Error while running munge_sumstats.py

646 views
Skip to first unread message

남심현만

unread,
Jun 29, 2018, 11:31:29 AM6/29/18
to ldsc_users
Hello, I'm sorry to write question at friday afternoon.

While running munge_sumstats.py, I have a error about median value of beta.

Error message is the following sentences.


Interpreting column names as follows:
a1:     Allele 1, interpreted as ref allele for signed sumstat.
pval:   p-Value
beta:   [linear/logistic] regression coefficient (0 --> no effect; above 0 --> A1 is trait/risk increasing)
snpid:  Variant ID (e.g., rs number)
a2:     Allele 2, interpreted as non-ref allele for signed sumstat.

Reading list of SNPs for allele merge from YY.assoc1.snp.snplist
Read 25361 SNPs for allele merge.
Reading sumstats from YY.assoc1.ld.txt into memory 5000000 SNPs at a time.
. done
Read 25361 SNPs from --sumstats file.
Removed 0 SNPs not in --merge-alleles.
Removed 0 SNPs with missing values.
Removed 0 SNPs with INFO <= 0.9.
Removed 0 SNPs with MAF <= 0.01.
Removed 0 SNPs with out-of-bounds p-values.
Removed 247 variants that were not SNPs or were strand-ambiguous.
25114 SNPs remain.
Removed 0 SNPs with duplicated rs numbers (25114 SNPs remain).
Using N = 25361.0

ERROR converting summary statistics:

Traceback (most recent call last):
  File "C:/Users/inha/ldsc/munge_sumstats.py", line 701, in munge_sumstats
    check_median(dat.SIGNED_SUMSTAT, signed_sumstat_null, 0.1, sign_cname))
  File "C:/Users/inha/ldsc/munge_sumstats.py", line 373, in check_median
    raise ValueError(msg.format(F=name, M=expected_median, V=round(m, 2)))
ValueError: WARNING: median value of beta is 0.27 (should be close to 0). This column may be mislabeled.

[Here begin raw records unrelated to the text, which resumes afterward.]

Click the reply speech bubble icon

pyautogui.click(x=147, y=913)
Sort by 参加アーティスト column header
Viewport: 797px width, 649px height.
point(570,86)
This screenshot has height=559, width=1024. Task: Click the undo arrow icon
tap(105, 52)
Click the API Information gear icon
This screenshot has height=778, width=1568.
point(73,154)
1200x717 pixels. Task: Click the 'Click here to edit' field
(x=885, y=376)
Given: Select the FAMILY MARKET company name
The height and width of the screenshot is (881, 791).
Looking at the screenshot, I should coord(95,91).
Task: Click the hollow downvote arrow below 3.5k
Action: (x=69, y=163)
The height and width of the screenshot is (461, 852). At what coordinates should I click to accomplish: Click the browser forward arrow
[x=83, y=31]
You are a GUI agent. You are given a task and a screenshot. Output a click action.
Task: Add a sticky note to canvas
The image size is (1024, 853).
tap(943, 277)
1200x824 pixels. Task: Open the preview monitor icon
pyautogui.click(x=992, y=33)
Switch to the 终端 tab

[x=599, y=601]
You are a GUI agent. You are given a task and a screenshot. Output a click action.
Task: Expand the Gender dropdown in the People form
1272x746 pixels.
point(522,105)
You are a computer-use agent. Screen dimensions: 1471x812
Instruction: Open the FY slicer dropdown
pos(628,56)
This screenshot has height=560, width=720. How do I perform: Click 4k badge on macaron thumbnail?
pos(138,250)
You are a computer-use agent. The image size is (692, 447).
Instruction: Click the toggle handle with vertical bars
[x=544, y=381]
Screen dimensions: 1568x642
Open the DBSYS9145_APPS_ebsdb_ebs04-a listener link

Conversion finished at Fri Jun 29 15:08:42 2018
Total time elapsed: 0.24s
Traceback (most recent call last):
  File "C:/Users/inha/ldsc/munge_sumstats.py", line 746, in <module>
    munge_sumstats(parser.parse_args(), p=True)
  File "C:/Users/inha/ldsc/munge_sumstats.py", line 701, in munge_sumstats
    check_median(dat.SIGNED_SUMSTAT, signed_sumstat_null, 0.1, sign_cname))
  File "C:/Users/inha/ldsc/munge_sumstats.py", line 373, in check_median
    raise ValueError(msg.format(F=name, M=expected_median, V=round(m, 2)))
ValueError: WARNING: median value of beta is 0.27 (should be close to 0). This column may be mislabeled.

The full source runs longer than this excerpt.